### Written task 1:
Transcribe the passage in the forum thread about auto-copying a VPN password from a web page, from "If you're new" up to and including "software you need.".
### Written task 2:
In the thread on auto-copying a VPN password from a web page, what does the reply suggest for sites that rely on JavaScript, where mechanize won't work?

### Passage provided:
──────

Automatically copy text from a web page

Automatically copy text from a web page - html

There is a vpn that keeps changing their password. I have an autologin, but obviously the vpn connection drops every time that they change the password, and I have to manually copy and paste the new password into the credentials file.
http://www.vpnbook.com/freevpn
This is annoying. I realise that the vpn probably wants people not to be able to do this, but it's not against the ToS and not illegal, so work with me here!
I need a way to automatically generate a file which has nothing in it except
username
password
on separate lines, just like the one above. Downloading the entire page as a text file automatically (I can do that) will therefore not work. OpenVPN will not understand the credentials file unless it is purely and simply
username
password
and nothing more.
So, any ideas?

This kind of thing is done ideally via an API that vpnbook provides. Then a script can much more easily access the information and store it in a text file.
Barring that, and looks like vpnbook doesn't have an API, you'll have to use a technique called Web Scraping.
To automate this via "Web Scraping", you'll need to write a script that does the following:
First, login to vpnbook.com with your credentials
Then navigate to the page that has the credentials
Then traverse the structure of the page (called the DOM) to find the info you want
Finally, save out this info to a text file.
I typically do web scraping with Ruby and the mechanize library. The first example in the Mechanize examples page shows how to visit the google homepage, perform a search for "Hello World", and then grab the links in the results one at time printing it out. This is similar to what you are trying to do except instead of printing it out you would want to write it to a text file. (Google for writing a text file with Ruby)":
require 'rubygems'
require 'mechanize'
a = Mechanize.new { |agent|
agent.user_agent_alias = 'Mac Safari'
}
a.get('http://google.com/') do |page|
search_result = page.form_with(:id => 'gbqf') do |search|
search.q = 'Hello world'
end.submit
search_result.links.each do |link|
puts link.text
end
end
To run this on your computer you would need to:
a. Install ruby
b. Save this in a file called scrape.rb
c. call it by using the command line "ruby scrape.rb"
OSX comes with an older ruby that would work for this. Check out the ruby site for instructions on how to install it or get it working for your OS.
Before using a gem like mechanize you need to install it:
gem install mechanize
(this depends on Rubygems being installed, which I think typically comes with Ruby).
If you're new to programming this might sound like a big project, but you'll have an amazing tool in your toolbox for the future, where you'll feel like you can pretty much "do anything" you need to, and not rely on other developers to have happened to have built the software you need.
Note: for sites that rely on javascript, mechanize wont work - you can use Capybara+PhantomJS to run an actual browser that can run javascript from Ruby.
Note 2: Its possible that you don't actually have to go through the motions of (a) going to the login page (2) "filling in your info", (3) clicking on "Login", etc. Depending how their authentication works, you may be able to go directly to the page that displays info you need and just provide your credentials directly to that page using either basic auth or other means. You'll have to look at how their auth system works and do some trial and error for this. The most straightforward, most likely to work approach is to just to what a real user would do...login through the login page.

──────

### The data:
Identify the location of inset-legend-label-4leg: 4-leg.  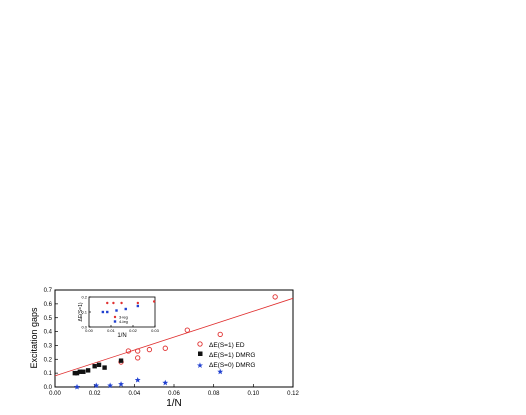
(124, 322). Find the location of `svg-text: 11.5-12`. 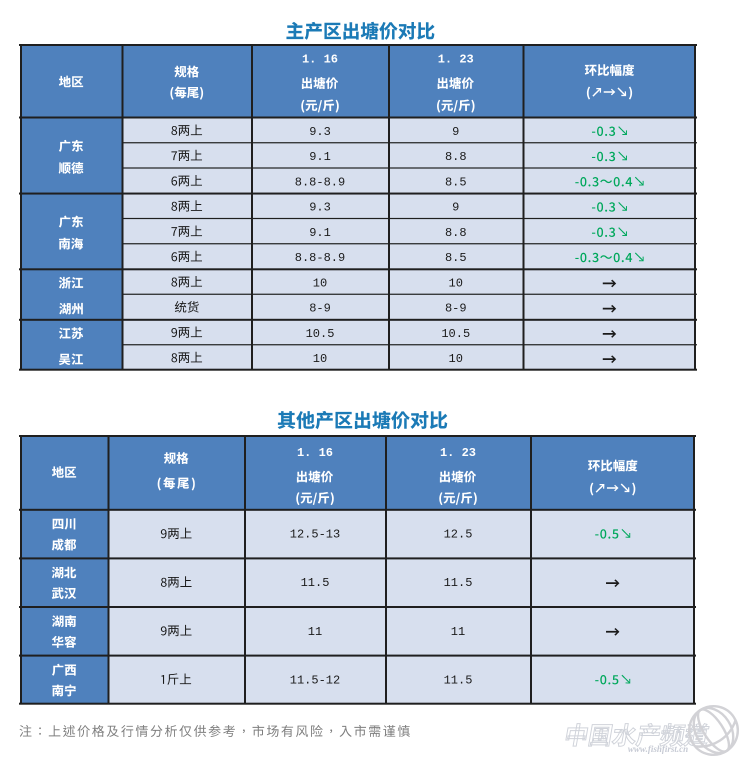

svg-text: 11.5-12 is located at coordinates (315, 680).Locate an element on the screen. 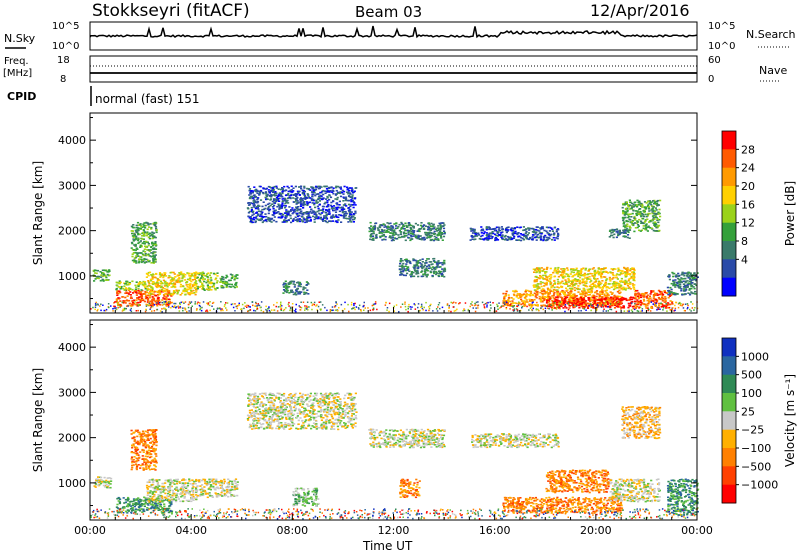 This screenshot has width=800, height=554. nave-label: Nave is located at coordinates (773, 70).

──────

### Output 1:
If you're new to programming this might sound like a big project, but you'll have an amazing tool in your toolbox for the future, where you'll feel like you can pretty much "do anything" you need to, and not rely on other developers to have happened to have built the software you need.

### Output 2:
Capybara+PhantomJS, which runs an actual browser that can run JavaScript from Ruby.